In ML applications, where the utility is the performance when trained on a set \(S \subset D\), diminishing returns are often observed when computing the marginal utility of adding a new data point.1

Beta Shapley is a weighting scheme that uses the Beta function to place more weight on subsets deemed to be more informative. The weights are defined as:

\[ w(k) := \frac{B(k+\beta, n-k+1+\alpha)}{B(\alpha, \beta)}, \]

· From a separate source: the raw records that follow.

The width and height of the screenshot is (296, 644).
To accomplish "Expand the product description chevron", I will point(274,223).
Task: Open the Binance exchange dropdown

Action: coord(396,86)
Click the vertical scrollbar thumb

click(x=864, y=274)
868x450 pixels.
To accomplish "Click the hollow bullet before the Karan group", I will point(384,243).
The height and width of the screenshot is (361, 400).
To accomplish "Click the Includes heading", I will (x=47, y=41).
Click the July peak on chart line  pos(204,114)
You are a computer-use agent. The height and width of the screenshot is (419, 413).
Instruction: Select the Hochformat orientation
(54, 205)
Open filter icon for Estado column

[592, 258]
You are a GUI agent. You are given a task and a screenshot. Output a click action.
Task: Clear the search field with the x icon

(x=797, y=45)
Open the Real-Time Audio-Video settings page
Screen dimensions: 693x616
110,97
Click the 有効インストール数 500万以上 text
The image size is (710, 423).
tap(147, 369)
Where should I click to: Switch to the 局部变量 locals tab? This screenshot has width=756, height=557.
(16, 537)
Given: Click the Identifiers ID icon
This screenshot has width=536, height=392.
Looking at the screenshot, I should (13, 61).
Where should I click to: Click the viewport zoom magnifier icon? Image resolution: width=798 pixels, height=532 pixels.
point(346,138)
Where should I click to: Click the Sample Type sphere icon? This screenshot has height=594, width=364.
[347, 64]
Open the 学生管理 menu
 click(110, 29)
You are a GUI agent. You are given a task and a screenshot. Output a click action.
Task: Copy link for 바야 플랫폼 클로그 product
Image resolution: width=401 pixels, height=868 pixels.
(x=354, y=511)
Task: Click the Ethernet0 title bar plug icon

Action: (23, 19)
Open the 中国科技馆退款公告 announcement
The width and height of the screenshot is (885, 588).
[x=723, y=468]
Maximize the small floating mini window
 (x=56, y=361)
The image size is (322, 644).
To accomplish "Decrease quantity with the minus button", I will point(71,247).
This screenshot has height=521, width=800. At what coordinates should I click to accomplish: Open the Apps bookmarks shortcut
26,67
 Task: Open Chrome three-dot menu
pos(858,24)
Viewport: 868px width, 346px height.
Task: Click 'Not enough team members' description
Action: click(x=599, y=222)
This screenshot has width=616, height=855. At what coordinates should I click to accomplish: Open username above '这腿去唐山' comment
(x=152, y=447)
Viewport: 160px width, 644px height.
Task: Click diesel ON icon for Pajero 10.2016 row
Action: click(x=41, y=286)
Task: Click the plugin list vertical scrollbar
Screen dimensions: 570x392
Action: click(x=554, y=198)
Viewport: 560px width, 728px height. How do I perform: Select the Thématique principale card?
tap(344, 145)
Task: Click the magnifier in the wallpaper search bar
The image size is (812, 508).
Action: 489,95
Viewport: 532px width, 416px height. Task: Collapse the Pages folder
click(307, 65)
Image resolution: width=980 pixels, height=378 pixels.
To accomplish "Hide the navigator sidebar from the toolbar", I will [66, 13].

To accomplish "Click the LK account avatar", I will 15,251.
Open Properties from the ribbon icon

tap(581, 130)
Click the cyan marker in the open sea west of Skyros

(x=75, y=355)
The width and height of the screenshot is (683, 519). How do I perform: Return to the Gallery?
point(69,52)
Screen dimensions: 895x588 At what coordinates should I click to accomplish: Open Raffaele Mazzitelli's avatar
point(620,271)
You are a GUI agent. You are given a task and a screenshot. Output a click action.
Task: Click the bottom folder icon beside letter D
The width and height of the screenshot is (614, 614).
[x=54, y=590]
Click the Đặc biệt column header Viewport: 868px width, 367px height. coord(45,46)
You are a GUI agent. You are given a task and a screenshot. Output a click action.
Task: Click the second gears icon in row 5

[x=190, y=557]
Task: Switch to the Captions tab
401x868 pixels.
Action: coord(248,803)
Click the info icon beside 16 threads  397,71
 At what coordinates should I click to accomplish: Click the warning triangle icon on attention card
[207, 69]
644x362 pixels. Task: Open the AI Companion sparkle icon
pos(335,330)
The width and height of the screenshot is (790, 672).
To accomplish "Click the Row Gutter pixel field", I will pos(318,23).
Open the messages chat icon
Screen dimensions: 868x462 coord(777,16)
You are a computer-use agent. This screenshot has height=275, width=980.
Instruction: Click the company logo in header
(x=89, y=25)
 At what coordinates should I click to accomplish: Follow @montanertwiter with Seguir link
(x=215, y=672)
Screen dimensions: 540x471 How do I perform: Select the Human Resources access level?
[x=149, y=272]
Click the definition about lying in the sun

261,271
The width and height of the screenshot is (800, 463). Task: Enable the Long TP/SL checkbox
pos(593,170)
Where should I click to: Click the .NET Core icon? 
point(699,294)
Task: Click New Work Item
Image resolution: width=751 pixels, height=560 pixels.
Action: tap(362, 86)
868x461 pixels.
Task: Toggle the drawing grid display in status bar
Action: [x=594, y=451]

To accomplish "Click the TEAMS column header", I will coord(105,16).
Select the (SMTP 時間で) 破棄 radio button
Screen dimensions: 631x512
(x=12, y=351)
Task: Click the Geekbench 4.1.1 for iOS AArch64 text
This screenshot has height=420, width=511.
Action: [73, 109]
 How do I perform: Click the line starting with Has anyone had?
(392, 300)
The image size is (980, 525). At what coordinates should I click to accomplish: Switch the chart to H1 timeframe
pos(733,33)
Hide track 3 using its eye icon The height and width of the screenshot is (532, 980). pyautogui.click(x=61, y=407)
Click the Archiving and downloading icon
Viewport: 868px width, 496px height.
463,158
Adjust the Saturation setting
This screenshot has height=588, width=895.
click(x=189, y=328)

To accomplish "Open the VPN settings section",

where \(B\) is the Beta function, and \(\alpha\) and \(\beta\) are parameters that control the weighting of the subsets. Setting both to 1 recovers Shapley values, and setting \(\alpha = 1\), and \(\beta = 16\) is reported in (Kwon and Zou, 2022)2 to be a good choice for some applications. Beta Shapley values are available in pyDVL through BetaShapleyValuation:

Beta Shapley values
from joblib import parallel_config
from pydvl.valuation import *

model = ...
train, test = Dataset.from_arrays(...)
scorer = SupervisedScorer(model, test, default=0.0)
utility = ModelUtility(model, scorer)
sampler = PermutationSampler()
stopping = RankCorrelation(rtol=1e-5, burn_in=100) | MaxUpdates(2000)
valuation = BetaShapleyValuation(
    utility, sampler, stopping, alpha=1, beta=16
)
with parallel_config(n_jobs=16):
    valuation.fit(train)

See, however Banzhaf indices, for an alternative choice of weights which is reported to work better in cases of high variance in the utility function.


  1. This observation is made somewhat formal for some model classes in (Watson et al., 2023)3, motivating a complete truncation of the sampling space, see \(\delta\)-Shapley

  2. Kwon, Y., Zou, J., 2022. Beta Shapley: A Unified and [Noise-reduced Data Valuation Framework]{.nocase} for Machine Learning, in: Proceedings of the 25th International Conference on Artificial Intelligence and Statistics (AISTATS) 2022,. Presented at the AISTATS 2022, PMLR, Valencia, Spain. 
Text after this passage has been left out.